### ASSIGNED TASK
Every record that follows is to be copied exactly, with the pictures omitted.

[Records from a data collection]
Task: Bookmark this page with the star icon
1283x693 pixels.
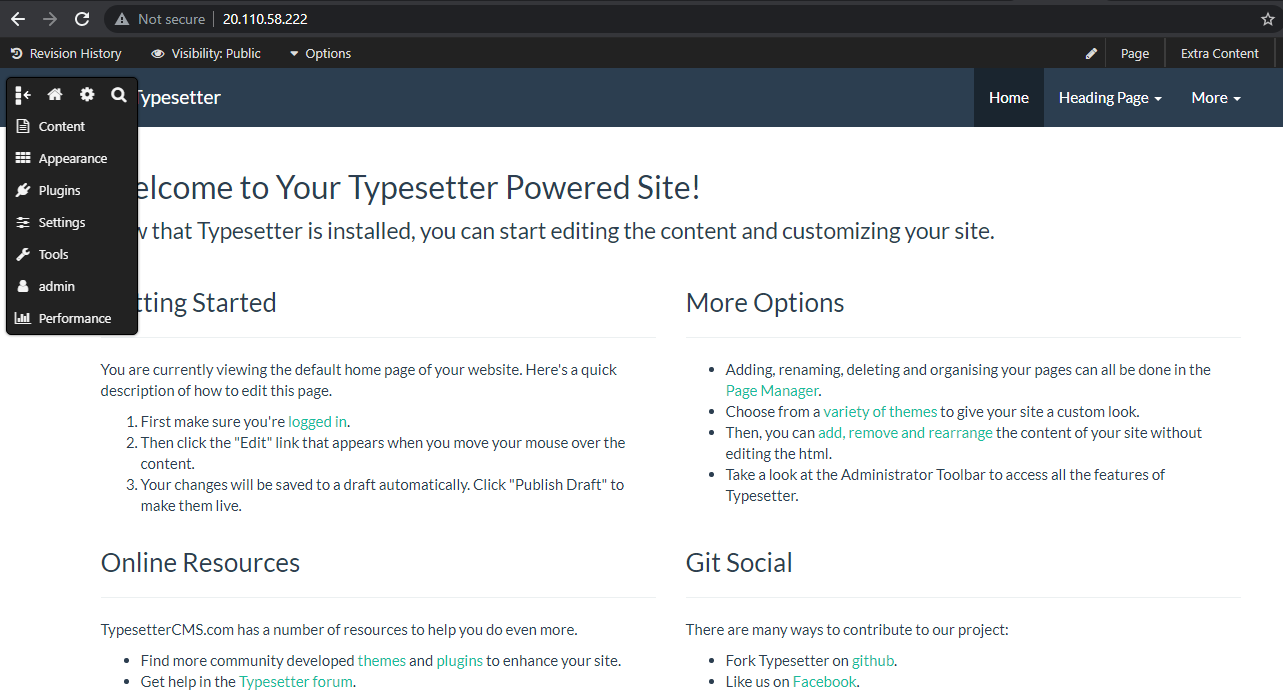Action: click(1267, 19)
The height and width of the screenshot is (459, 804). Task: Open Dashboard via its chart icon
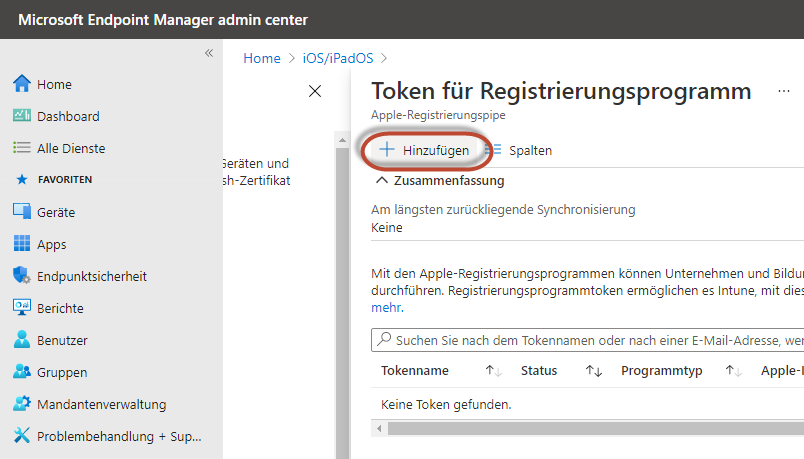point(22,116)
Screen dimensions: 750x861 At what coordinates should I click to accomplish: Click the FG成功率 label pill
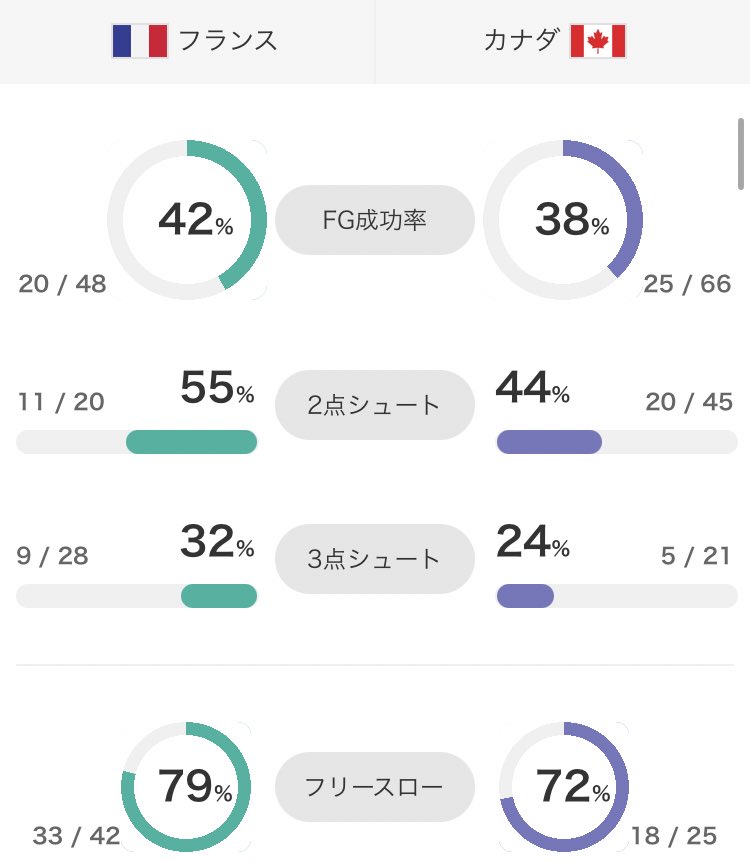pyautogui.click(x=375, y=219)
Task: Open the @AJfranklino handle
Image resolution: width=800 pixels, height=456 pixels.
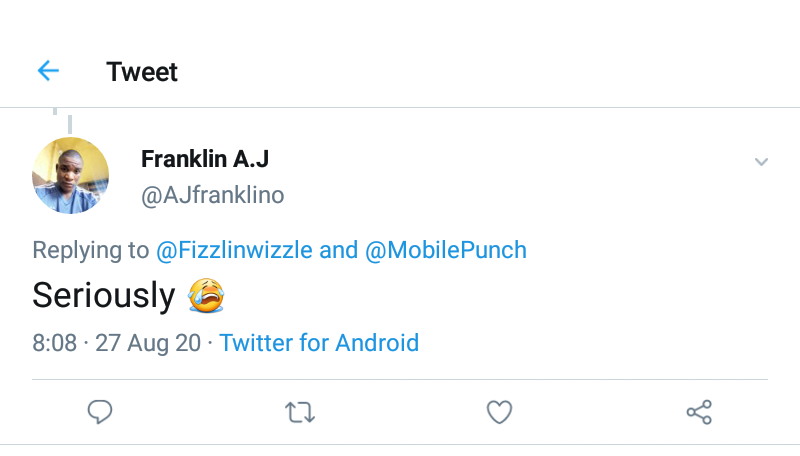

### REPLY TO THE TASK
Task: Bookmark this page with the star icon
1283x693 pixels.
Action: click(1267, 19)
The height and width of the screenshot is (459, 804). Task: Open Dashboard via its chart icon
point(22,116)
Screen dimensions: 750x861 At what coordinates should I click to accomplish: Click the FG成功率 label pill
pyautogui.click(x=375, y=219)
Task: Open the @AJfranklino handle
Image resolution: width=800 pixels, height=456 pixels.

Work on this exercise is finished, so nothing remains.